But this stems from a fundamental misunderstanding of what drives the currency markets, analysts say. The strong dollar is the result of the US outperforming other economies and the fact that its interest rate is higher than in most other developed nations — triggering capital inflows.
Alessio de Longis, a senior portfolio manager at OppenheimerFunds in New York, said US policymakers had been able to raise rates at a time when growth outside the US remained weak, leading the dollar to appreciate.
"[The strong dollar] is not an anomaly," he said, adding that since Trump took power the threat of a currency war had been looming over the global economy, and so "we are in a permanent state of negotiating trade deals".

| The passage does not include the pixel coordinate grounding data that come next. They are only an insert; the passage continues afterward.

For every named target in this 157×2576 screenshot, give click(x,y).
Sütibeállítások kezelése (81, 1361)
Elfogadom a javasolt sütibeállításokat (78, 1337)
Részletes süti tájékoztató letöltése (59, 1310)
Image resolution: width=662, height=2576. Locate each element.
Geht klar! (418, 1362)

Ed Al-Hussainy, a senior currency and rates analyst at Columbia Threadneedle, said the inclusion of Ireland and Italy in the Treasury watchlist report "almost amounts to malpractice" and that the report contained "some insane stuff" — even China is clearly not manipulating its currency any more.

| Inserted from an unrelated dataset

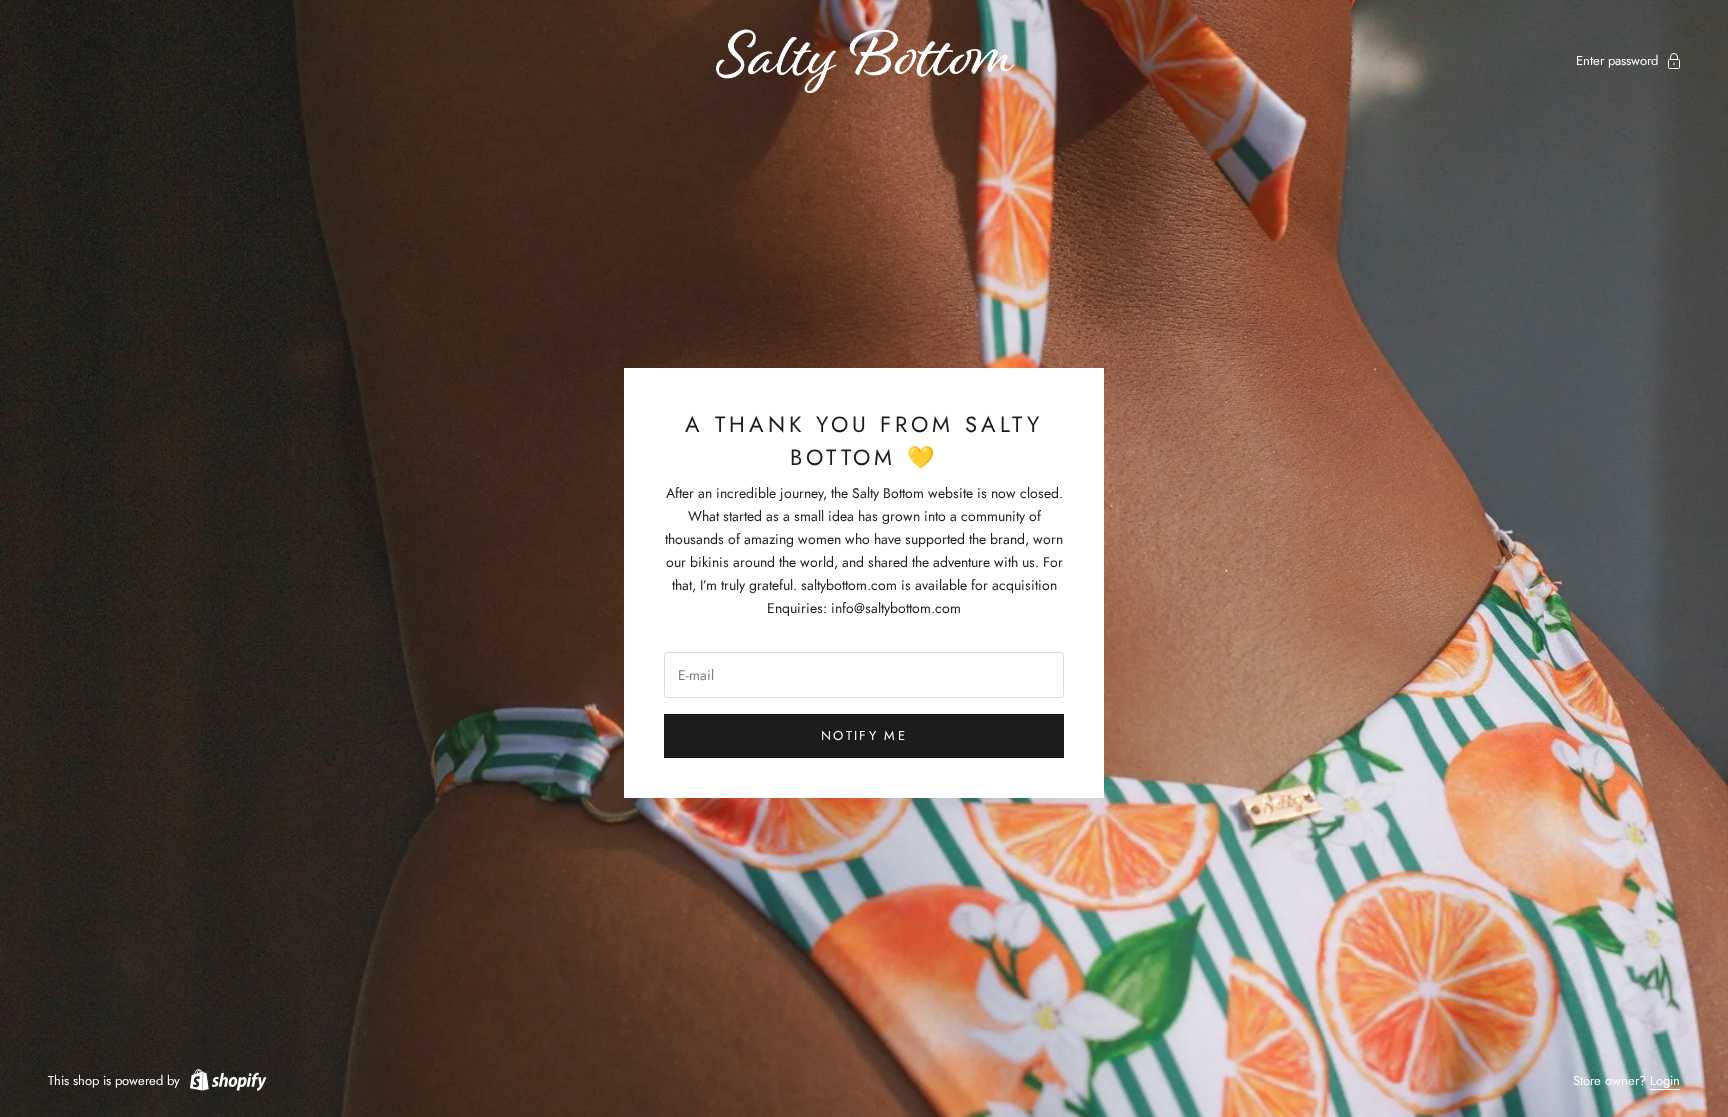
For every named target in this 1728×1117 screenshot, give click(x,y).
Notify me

"Where the rubber hits the ground is the renminbi [and] there is no evidence that the Chinese central bank intervened or manipulated its currency so . . . the White House language has to be interpreted from a re-election [perspective]," Al-Hussainy said.
Mark Sobel, a US Treasury veteran and US chair of think-tank OMFIF, said that although there had been a case to label China a currency manipulator a decade ago, that was no longer the case.
In the US Treasury's latest twice-yearly report, the Asian behemoth only ticked one of the three criteria — having a significant bilateral trade surplus with the US, a "material" current account surplus, and "persistent, one-sided intervention" in foreign exchange markets — and, he said, that was not enough to deserve the label.
Maximillian Lin, emerging markets strategist with NatWest Markets in Singapore, said Trump's accusation against the renminbi might have held water up until around 2014, but data on China's forex holdings since then showed the People's Bank of China selling dollars, not hoovering them up.
"The Chinese [renminbi] is a casualty of the trade war, not a weapon," he said.
It is a remarkable turnround from the situation a decade ago — the last time that currency manipulation raised its head in geopolitical circles.
Then, in the aftermath of the financial crisis, aggressive policy easing by the Fed plunged emerging economies into turmoil.
At the time US policymakers showed little sympathy to the plight of countries such as Brazil, pushing ahead with easing measures regardless of the impact a weak dollar had on other economies as surging exchange rates ate away at their export revenues.
By 2010 central banks in Brazil, Japan, South Korea, Taiwan and China were all regularly intervening to stem the appreciation of their currencies, leading Brazilian finance minister Guido Mantega to declare that the world was in the middle of an international currency war.
The situation today, by contrast, has the US painting itself as the markets' victim. "It's a different type of currency war when America thinks it's losing," said Kit Juckes, a currency strategist at Société Générale.
In addition to rate cuts and sanctions, there are other tactics that Trump could apply. Joseph Gagnon and Fred Bergsten of the Peterson Institute for International Economics suggest that the White House could consider a retaliation through the currency market itself: when a G20 country intervenes to devalue its currency, the US could deploy a countervailing market intervention.
For example, if Switzerland acted to weaken its currency by selling the franc, the Treasury could step in to buy the same amount of the Swiss currency, cancelling out the intervention. "No one in the world has bigger firepower than the US Treasury," said Gagnon.
George Saravelos, a strategist at Deutsche Bank said an intervention in the dollar "would not be unprecedented" and that previous administrations under Carter, Bush and Clinton all undertook "frequent and meaningful interventions".
"It has gone in and out of fashion over the last decades," said Saravelos.
When it comes to taking action, though, some analysts suspect that the Trump administration does not have a unified stance.
Gagnon said that "the Treasury is trying to find reasons not to do anything" — but, he added, "whether the White House will force them to take action . . . is another question".